_Records for this exercise_
--- --- ---

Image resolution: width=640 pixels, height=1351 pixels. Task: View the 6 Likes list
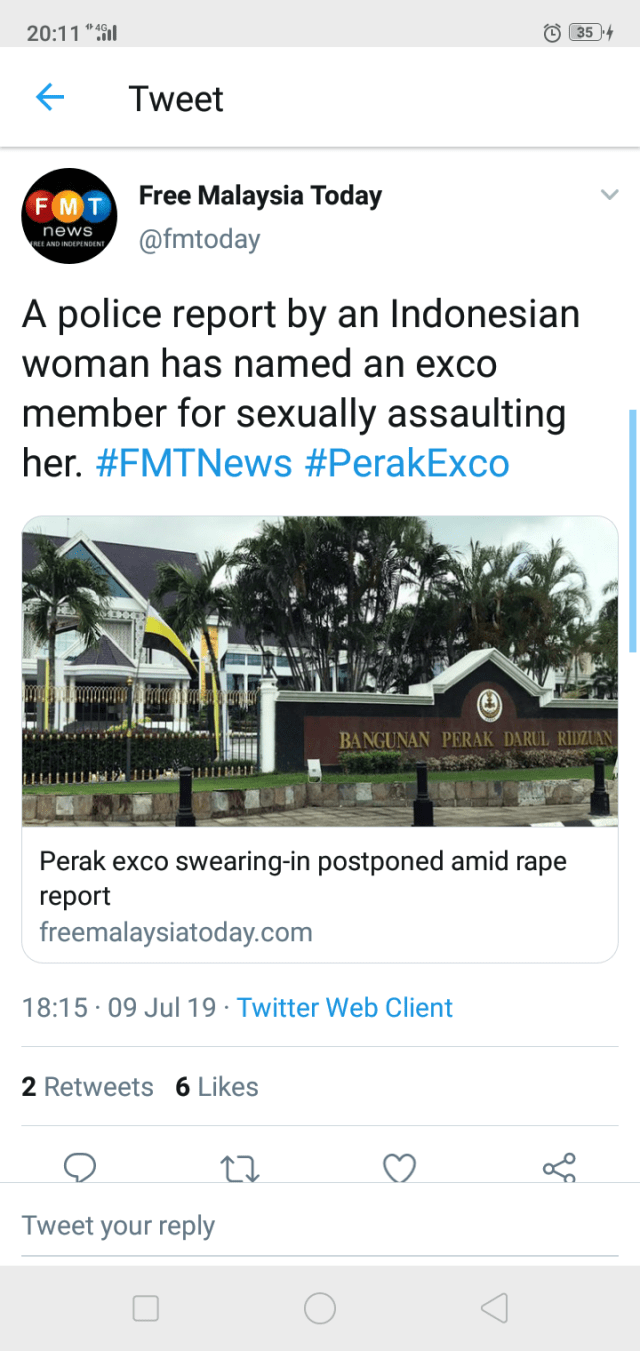coord(217,1087)
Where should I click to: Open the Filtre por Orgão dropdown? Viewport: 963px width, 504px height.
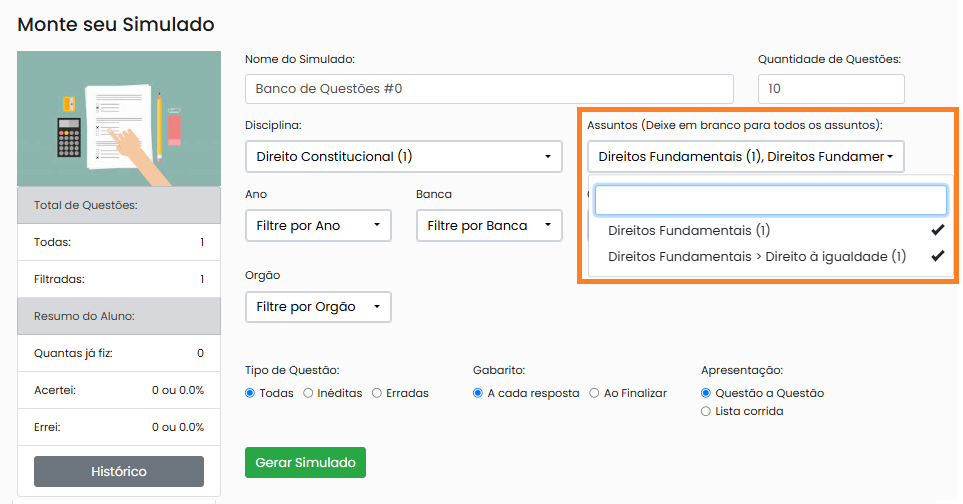[x=318, y=307]
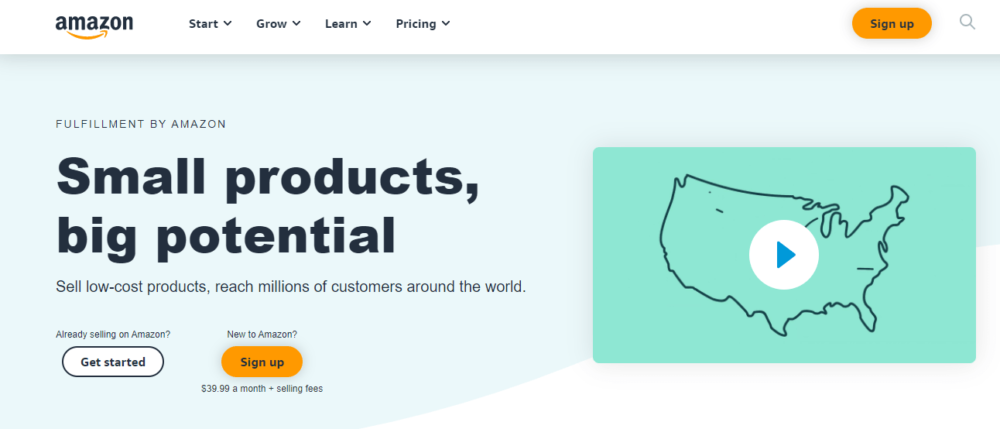Open the Learn navigation menu
Screen dimensions: 1000x429
click(x=341, y=23)
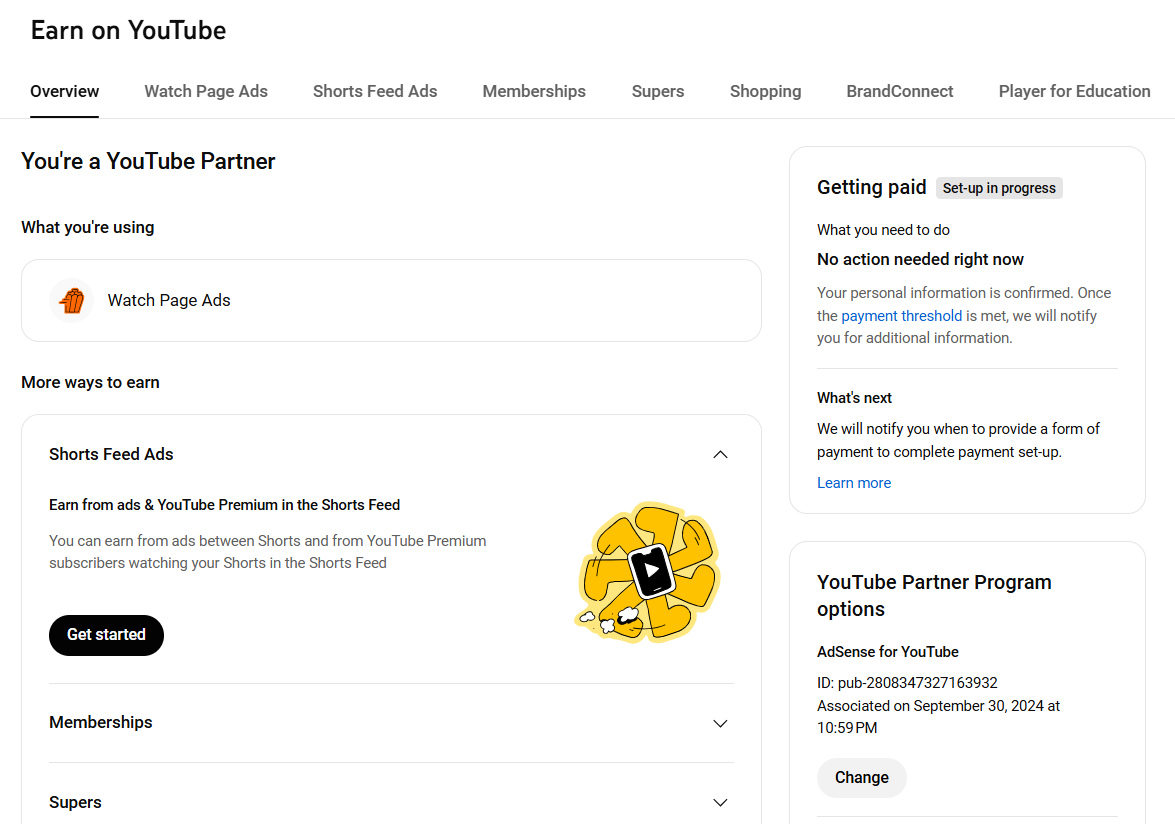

--- --- ---

_Your objective_
Set the listing above down again exactly, leaving pictures out.

_Solution for this exercise_
Image resolution: width=640 pixels, height=1351 pixels. Task: View the 6 Likes list
coord(217,1087)
Where should I click to: Open the Filtre por Orgão dropdown? Viewport: 963px width, 504px height.
[x=318, y=307]
Open the Learn navigation menu
Screen dimensions: 1000x429
click(x=341, y=23)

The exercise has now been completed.